Once the line with "Focus the Event POC Phone Number field" is found in the data, output it and each following line exactly, up to and including the line with "You are a computer-use agent. Image", and nothing before or after.

**Collected data entries**
----
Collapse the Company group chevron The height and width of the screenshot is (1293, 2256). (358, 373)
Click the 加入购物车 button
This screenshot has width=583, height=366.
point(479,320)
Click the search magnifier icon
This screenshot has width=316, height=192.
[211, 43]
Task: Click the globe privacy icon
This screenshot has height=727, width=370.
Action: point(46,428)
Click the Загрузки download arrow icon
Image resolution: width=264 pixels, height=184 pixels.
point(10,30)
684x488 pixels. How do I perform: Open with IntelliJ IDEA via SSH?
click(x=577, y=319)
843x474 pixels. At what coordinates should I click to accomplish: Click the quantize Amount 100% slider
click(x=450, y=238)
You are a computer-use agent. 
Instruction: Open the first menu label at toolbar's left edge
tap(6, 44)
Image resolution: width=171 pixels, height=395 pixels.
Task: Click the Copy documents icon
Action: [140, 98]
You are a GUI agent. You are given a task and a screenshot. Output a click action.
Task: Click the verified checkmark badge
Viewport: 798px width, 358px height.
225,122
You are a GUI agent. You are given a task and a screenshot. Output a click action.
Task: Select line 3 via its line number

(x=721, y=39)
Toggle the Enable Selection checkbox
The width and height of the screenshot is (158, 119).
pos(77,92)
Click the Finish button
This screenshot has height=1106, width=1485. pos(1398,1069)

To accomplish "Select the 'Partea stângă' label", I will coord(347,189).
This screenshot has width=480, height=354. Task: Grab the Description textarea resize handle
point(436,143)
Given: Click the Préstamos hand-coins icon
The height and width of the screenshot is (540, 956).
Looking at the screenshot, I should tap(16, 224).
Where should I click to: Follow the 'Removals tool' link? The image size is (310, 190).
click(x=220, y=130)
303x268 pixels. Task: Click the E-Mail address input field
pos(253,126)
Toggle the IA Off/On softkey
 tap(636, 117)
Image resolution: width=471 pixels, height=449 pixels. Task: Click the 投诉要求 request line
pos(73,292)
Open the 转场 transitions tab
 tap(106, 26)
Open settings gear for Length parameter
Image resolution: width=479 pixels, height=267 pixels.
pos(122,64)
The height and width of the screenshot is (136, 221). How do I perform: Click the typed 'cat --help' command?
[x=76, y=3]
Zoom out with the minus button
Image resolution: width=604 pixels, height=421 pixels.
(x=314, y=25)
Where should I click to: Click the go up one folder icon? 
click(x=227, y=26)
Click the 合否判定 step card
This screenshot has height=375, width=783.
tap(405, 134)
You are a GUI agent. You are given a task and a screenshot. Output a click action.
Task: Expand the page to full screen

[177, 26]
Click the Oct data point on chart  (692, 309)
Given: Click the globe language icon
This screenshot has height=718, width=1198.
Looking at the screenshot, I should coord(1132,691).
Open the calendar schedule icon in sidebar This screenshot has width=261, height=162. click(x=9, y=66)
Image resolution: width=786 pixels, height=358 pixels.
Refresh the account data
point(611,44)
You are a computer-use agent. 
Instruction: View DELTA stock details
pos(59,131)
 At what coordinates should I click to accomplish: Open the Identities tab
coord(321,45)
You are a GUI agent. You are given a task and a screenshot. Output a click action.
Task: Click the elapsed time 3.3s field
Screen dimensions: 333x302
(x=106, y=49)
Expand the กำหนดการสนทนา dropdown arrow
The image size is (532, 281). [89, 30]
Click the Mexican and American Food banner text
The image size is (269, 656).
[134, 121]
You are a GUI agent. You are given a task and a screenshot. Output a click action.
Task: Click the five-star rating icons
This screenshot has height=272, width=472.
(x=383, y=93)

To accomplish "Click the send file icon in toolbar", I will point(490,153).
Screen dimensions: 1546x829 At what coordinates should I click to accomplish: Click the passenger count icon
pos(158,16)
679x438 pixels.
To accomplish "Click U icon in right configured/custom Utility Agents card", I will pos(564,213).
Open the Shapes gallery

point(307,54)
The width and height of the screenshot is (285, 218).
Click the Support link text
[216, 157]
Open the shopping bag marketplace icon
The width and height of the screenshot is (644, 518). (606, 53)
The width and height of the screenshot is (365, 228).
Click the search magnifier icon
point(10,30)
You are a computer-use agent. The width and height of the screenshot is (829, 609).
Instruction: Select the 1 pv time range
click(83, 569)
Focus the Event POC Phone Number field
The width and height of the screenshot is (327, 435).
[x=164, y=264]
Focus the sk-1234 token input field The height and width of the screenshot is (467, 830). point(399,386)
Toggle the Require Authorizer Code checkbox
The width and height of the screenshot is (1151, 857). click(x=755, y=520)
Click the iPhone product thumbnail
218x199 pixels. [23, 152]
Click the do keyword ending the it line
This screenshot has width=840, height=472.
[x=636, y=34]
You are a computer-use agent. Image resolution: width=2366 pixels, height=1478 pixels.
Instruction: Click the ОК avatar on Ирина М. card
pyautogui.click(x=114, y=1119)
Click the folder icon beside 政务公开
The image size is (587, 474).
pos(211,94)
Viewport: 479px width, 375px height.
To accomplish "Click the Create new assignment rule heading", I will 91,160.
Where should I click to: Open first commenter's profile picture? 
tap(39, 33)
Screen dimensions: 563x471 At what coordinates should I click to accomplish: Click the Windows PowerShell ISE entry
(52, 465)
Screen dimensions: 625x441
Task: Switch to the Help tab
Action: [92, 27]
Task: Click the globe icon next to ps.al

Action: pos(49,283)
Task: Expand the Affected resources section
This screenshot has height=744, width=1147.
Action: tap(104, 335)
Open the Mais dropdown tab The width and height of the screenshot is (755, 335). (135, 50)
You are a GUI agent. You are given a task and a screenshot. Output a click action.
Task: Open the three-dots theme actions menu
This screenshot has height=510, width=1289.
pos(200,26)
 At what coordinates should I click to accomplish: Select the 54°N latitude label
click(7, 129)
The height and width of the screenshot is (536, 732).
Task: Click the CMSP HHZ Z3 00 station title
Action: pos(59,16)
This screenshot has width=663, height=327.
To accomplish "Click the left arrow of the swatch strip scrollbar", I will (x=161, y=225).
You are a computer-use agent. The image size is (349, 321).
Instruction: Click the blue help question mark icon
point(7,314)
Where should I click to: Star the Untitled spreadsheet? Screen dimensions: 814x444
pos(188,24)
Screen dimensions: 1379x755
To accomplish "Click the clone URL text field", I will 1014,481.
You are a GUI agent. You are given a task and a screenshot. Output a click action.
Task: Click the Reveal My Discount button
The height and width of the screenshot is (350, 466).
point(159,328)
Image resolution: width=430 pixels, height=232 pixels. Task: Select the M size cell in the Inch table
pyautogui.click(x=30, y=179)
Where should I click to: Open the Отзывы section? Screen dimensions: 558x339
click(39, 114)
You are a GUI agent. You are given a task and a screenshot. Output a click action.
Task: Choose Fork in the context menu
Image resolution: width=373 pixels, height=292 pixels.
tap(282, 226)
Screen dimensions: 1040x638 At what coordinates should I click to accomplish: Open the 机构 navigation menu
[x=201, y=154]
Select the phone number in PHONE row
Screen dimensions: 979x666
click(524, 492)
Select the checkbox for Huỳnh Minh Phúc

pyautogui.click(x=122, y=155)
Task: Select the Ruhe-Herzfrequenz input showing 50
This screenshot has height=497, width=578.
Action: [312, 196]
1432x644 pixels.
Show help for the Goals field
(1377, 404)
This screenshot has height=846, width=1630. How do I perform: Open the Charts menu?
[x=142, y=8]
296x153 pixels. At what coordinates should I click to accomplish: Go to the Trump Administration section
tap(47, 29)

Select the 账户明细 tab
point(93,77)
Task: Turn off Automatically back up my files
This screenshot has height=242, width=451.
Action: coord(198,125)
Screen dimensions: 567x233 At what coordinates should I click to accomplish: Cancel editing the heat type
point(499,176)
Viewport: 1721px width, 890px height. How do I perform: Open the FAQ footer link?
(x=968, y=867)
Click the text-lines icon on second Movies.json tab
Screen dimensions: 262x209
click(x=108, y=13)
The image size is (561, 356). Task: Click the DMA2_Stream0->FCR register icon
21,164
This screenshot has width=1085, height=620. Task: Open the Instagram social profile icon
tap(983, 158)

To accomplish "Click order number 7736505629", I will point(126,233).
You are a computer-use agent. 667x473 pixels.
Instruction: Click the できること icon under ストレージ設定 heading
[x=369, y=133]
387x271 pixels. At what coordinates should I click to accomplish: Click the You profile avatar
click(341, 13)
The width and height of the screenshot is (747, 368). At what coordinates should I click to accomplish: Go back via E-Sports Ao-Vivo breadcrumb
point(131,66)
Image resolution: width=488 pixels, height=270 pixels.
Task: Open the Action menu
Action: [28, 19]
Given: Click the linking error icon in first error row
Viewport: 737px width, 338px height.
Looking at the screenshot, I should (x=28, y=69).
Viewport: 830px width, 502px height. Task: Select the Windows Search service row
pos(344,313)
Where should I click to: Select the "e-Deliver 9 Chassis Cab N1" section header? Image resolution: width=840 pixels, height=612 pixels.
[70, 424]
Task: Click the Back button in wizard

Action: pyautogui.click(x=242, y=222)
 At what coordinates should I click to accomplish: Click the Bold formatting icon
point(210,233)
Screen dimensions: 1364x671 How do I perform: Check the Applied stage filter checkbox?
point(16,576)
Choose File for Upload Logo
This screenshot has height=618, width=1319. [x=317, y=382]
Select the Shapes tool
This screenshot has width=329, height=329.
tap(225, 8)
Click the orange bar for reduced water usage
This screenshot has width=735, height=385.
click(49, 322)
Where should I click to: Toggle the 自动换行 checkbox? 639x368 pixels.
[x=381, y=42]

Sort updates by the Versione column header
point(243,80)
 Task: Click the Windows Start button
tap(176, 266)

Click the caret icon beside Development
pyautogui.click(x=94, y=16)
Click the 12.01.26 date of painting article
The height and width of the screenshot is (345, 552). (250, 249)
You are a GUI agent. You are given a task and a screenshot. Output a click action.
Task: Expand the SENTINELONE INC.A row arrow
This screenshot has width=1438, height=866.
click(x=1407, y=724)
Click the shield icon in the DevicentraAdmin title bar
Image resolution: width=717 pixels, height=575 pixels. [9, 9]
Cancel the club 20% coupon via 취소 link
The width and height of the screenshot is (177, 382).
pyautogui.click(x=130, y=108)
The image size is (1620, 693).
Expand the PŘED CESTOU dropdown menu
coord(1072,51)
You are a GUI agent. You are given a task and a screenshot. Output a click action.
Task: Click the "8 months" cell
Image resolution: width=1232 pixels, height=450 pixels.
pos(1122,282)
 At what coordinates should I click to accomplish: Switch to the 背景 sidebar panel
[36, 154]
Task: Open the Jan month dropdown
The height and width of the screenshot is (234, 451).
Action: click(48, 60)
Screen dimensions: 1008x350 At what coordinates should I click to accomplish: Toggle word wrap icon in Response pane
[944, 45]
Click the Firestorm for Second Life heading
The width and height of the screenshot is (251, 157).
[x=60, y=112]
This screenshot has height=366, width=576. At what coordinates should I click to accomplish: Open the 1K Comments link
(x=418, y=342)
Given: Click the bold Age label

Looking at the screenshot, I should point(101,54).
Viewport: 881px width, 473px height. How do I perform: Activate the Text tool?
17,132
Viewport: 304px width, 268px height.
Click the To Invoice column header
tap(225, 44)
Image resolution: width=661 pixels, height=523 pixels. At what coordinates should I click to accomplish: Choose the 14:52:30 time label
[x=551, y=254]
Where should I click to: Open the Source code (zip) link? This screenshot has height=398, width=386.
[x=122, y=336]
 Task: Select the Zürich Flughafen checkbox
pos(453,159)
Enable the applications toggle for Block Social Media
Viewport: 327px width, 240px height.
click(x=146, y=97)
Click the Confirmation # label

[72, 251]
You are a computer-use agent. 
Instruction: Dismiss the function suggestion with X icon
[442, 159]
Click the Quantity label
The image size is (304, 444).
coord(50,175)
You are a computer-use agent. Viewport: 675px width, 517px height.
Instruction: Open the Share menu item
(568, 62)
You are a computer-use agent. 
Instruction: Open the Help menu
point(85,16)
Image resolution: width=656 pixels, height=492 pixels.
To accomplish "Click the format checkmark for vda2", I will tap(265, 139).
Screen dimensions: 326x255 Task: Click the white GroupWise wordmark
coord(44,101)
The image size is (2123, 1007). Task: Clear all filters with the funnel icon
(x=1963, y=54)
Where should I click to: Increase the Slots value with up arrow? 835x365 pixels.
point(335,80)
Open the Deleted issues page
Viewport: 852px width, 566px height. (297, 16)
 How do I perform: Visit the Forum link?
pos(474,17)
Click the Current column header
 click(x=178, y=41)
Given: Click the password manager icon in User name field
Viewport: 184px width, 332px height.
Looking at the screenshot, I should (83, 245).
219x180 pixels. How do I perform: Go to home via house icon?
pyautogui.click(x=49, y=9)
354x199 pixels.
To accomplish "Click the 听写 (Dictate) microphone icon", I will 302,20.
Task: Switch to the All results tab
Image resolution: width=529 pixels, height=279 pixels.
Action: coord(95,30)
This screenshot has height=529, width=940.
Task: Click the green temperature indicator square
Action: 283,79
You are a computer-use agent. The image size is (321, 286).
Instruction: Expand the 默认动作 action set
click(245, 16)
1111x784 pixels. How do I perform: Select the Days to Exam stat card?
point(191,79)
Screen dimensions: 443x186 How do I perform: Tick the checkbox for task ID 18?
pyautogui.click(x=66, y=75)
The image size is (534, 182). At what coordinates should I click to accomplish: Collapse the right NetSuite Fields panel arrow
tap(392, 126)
----
**Exercise result**
Focus the Event POC Phone Number field
The width and height of the screenshot is (327, 435).
[x=164, y=264]
Focus the sk-1234 token input field The height and width of the screenshot is (467, 830). point(399,386)
Toggle the Require Authorizer Code checkbox
The width and height of the screenshot is (1151, 857). click(x=755, y=520)
Click the iPhone product thumbnail
218x199 pixels. [23, 152]
Click the do keyword ending the it line
This screenshot has width=840, height=472.
[x=636, y=34]
You are a computer-use agent. Image resolution: width=2366 pixels, height=1478 pixels.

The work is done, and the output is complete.